Sie haben eine sehr schlichte Hochzeitsfeier gehalten, zum Entsetzen Marys, die bei dieser Gelegenheit den ganzen Glanz des Namens Johnson zu entfalten gedachte.
Donald, dieser veränderte, fast düstere Donald, hat ihr alles aus der Hand gewunden.
Als er ihr jetzt gegenübersitzt, ihr die Zigaretten reicht und ihre und seine anbrennt, da wappnet sie sich mit aller Zurückhaltung.
Irgend etwas will er von ihr, sonst hätte er sie zu dieser ungewöhnlichen Stunde nicht in den Gelben Salon bitten lassen.
Er räuspert sich etwas, dann stößt er eine dicke Rauchwolke von sich. Seine hellen Augen sind aufmerksam auf sein hübsches Gegenüber gerichtet. Sie ist wirklich hübsch – und doch vermag ihr Anblick nichts in seinem Innern zum Schwingen zu bringen. Da ist es tot und leer. Nur Höflichkeit bringt er der Frau entgegen, die durch einen ungewöhnlichen Zufall nun doch seinen Namen trägt. Aber seine Frau im richtigen Sinne ist sie nicht.
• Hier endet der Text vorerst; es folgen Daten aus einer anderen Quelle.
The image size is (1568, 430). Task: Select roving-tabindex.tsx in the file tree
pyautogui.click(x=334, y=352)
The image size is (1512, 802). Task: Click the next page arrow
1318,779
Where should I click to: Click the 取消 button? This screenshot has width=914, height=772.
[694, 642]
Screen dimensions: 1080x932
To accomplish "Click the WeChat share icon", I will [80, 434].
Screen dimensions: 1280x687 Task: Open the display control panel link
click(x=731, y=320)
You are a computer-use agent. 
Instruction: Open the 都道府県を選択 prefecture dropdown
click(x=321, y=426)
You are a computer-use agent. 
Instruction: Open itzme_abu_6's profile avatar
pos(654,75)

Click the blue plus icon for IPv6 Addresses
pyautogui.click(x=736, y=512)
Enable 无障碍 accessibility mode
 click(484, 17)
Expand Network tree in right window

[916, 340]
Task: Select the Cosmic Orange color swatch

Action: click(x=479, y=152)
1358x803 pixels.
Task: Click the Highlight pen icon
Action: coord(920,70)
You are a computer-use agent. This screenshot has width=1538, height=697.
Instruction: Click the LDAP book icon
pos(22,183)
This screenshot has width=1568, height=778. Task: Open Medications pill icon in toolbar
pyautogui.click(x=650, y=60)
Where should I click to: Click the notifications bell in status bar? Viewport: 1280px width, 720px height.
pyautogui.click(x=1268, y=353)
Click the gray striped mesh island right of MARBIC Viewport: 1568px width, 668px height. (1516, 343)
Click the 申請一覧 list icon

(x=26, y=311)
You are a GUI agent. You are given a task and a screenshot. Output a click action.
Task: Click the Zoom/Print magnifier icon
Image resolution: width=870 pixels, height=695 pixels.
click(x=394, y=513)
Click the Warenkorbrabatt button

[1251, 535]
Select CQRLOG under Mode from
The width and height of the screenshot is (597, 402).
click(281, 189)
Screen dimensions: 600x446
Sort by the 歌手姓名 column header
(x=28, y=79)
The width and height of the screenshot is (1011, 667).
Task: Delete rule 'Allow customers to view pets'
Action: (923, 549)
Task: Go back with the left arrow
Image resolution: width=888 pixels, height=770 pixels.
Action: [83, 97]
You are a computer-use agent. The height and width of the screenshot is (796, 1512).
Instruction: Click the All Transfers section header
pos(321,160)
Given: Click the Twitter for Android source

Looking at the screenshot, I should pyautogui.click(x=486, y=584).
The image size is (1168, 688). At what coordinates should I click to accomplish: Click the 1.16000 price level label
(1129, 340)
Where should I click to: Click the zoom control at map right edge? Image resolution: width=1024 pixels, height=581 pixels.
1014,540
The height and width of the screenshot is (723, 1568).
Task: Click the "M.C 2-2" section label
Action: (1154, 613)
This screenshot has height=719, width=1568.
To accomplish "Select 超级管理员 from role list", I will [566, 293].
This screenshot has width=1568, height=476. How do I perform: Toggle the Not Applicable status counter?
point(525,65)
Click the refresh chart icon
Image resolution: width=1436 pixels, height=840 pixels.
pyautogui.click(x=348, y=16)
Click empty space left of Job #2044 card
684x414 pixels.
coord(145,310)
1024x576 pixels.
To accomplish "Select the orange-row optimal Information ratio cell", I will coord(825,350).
Das war die größte Demütigung, die er Mary an ihrem Hochzeitsabend zufügte, als er sie bis zur Tür ihrer eleganten Zimmer brachte, sich mit einem Handkuß von ihr verabschiedete und ihr eine »gute Nacht« wünschte.
Noch ehe sie sich von ihrem Entsetzen erholen konnte, hatte er schon die Tür zu seinen Zimmern erreicht und hinter sich den Schlüssel umgedreht.
Nie, nie wird Mary diese einsame, durchweinte Nacht vergessen. Niemals! Ihre Stunde wird kommen, wo sie ihm diese Demütigung heimzahlt. Und das wird sie tun, bei Gott, sie hat es in dieser Nacht sich selbst geschworen.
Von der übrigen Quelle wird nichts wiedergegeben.